A small model fine-tuned on the actual domain closes most of the gap to a clean read. The +0.09 on CORD is the harder, out-of-domain number, and I report it alongside.
Artifacts
Both LoRA adapters are on the Hub, and every number above is reproducible from the eval scripts in the repo:
Aarya2004/minicpmv-trade-lora: the in-domain trade-invoice tune (0.703 → 0.933).Aarya2004/minicpmv-cord-lora: the CORD baseline (0.588 → 0.681).
| Metric | Before | After |
|---|---|---|
| Agent Brain item F1 | 0.367 | 0.967 |
| Episodic recall@1 | 0.750 | 0.875 |
| MiniCPM-V item F1 (trade, in-domain) | 0.703 | 0.933 |
| MiniCPM-V item F1 (CORD, OOD) | 0.588 | 0.681 |
Quillwright was built for the Build Small Hackathon (Backyard AI track):
- Code: github.com/Aarya2004/Quillwright
- Demo: a walkthrough
- Full write-up: on Dev.to
- Thread: the project on X
Running on your own machine
There are two ways to run it. Locally, it uses open small models with no third-party AI APIs, running on the dev machine through Ollama / llama.cpp. To check it really worked offline I turned off Wi-Fi and recorded an estimate completing.
The hosted demo runs the exact same agent loop on Modal GPUs with bigger models: a Nemotron-3-Nano 30B brain, Nemotron-Omni for vision and audio, and Aya-Expanse for multilingual. The Facts-from-Tools rule is identical; the larger models just have more room. Switching between the two is one env var, so the brain can go from a 4B on a laptop to a 30B on a GPU without any changes to the agent code.
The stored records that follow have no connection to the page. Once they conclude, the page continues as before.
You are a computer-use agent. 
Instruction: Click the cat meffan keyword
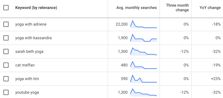coord(25,65)
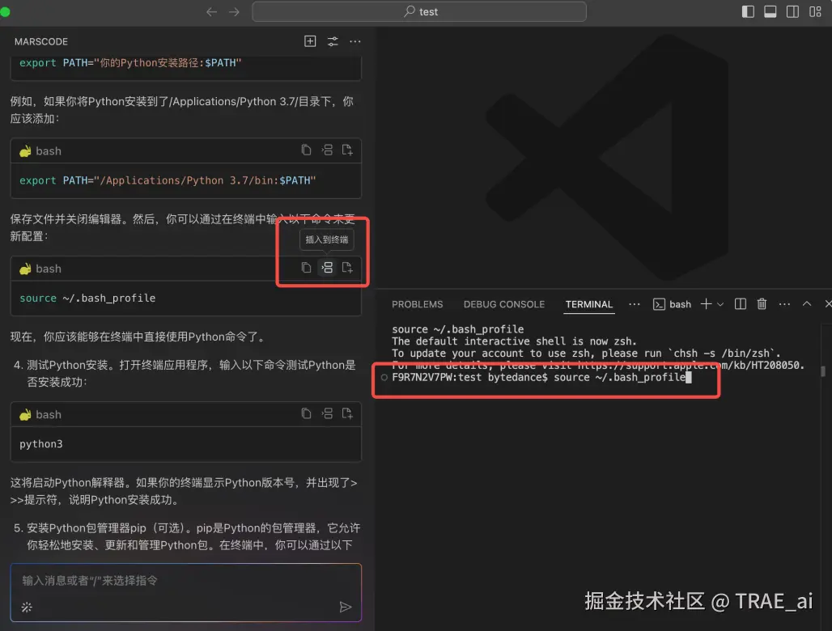
Task: Open the MARSCODE settings sliders icon
Action: coord(333,40)
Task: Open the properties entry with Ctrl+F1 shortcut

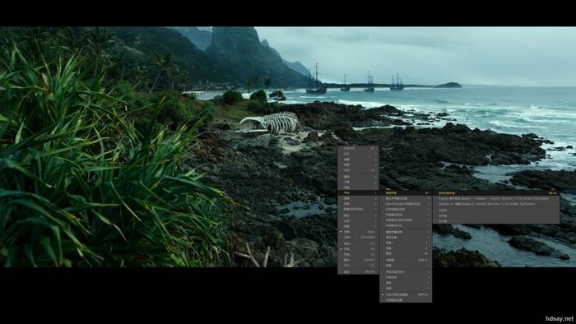Action: coord(358,260)
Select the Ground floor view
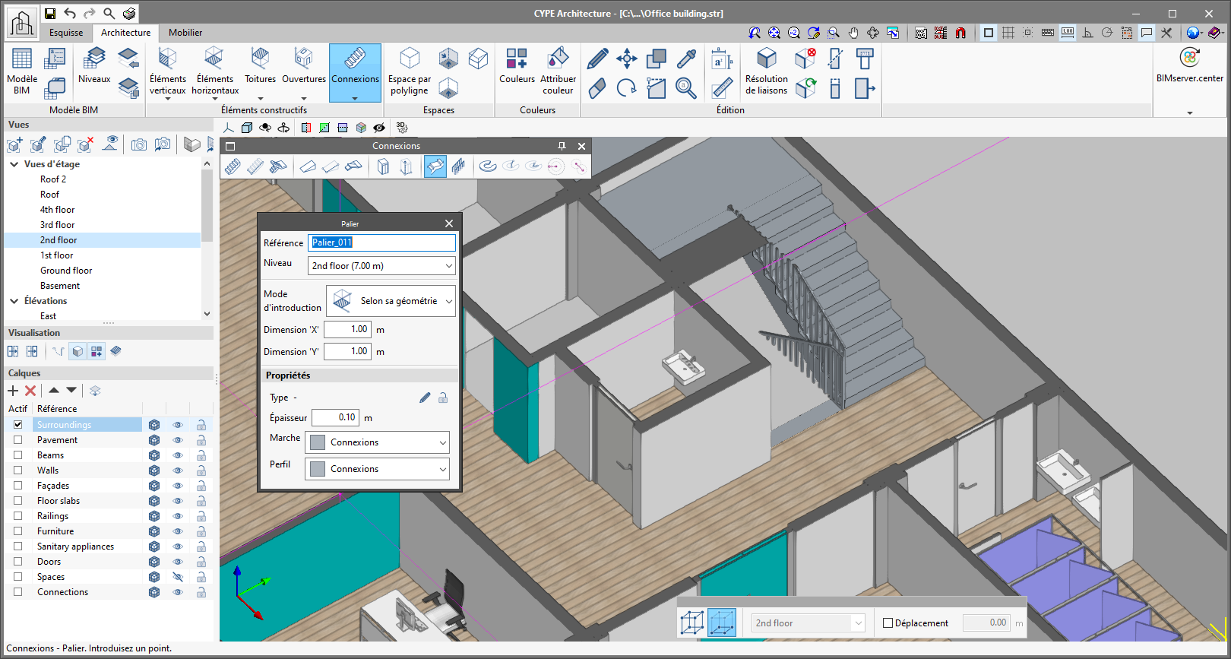The image size is (1231, 659). point(66,271)
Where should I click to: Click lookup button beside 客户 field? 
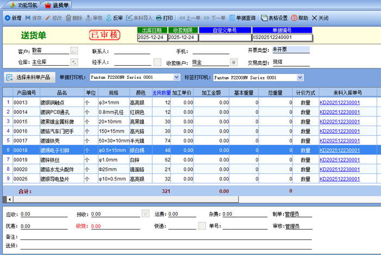pos(74,51)
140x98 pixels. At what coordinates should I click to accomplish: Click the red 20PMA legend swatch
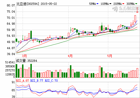coord(123,4)

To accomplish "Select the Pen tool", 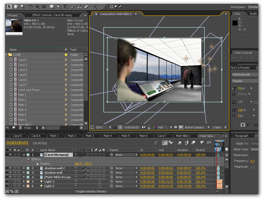I will pos(59,6).
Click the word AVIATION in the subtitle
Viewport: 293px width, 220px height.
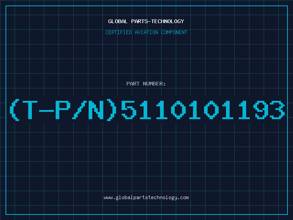pos(147,32)
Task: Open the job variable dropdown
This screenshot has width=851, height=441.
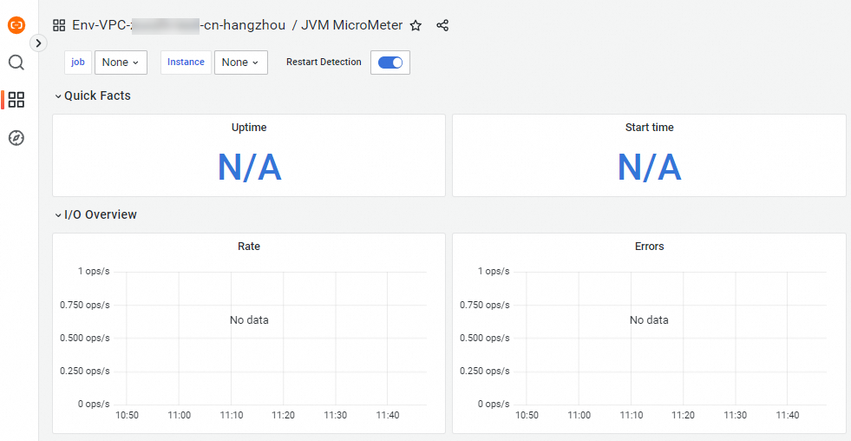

| Role | 🔒 Local | ⚡ Hosted (Modal) |
|---|---|---|
| Brain | Nemotron-3-Nano 4B (NVIDIA) | Nemotron-3-Nano 30B (NVIDIA) |
| Perception | MiniCPM-V (OpenBMB) | Nemotron-Omni 30B (NVIDIA) |
| Audio | Cohere Transcribe (on-device) | Nemotron-Omni 30B (NVIDIA) |
| Multilingual | Aya (Cohere) | Aya-Expanse 8B (Cohere) |
| Embedding | on-device (sentence-transformers) | same on-device path |
| Runs offline? | ✅ Yes | ❌ No, hosted GPU endpoints |
| Cost / GPU | $0, your hardware | scales to zero when idle |
I tried to keep features from claiming more than they do. “Finalize & Send” actually texts or emails the estimate when you run it locally with your own provider credentials; on the public demo it only drafts the message and tells you nothing was sent.
Three ways in
Each capture path lands in the same pipeline:
- The Workspace: type or paste a note, add a photo, watch it draft live.
- Call a phone number: describe the job out loud; it transcribes, drafts the estimate, reads the total back, and texts you the PDF. A human approves later.
- Scan a QR: capture a photo and voice note on your phone; the desktop drafts it on screen.
What I took away
- Write the eval before you trust the demo. 0.37 was the most useful number in the build.
- Keep the model’s job small. The brain is reliable because it never touches arithmetic.
- Make the honesty a code path, not a promise. The model can’t emit a number because there’s no path for it to, on any capture surface.
Quillwright: tell it about the job; it drafts the estimate.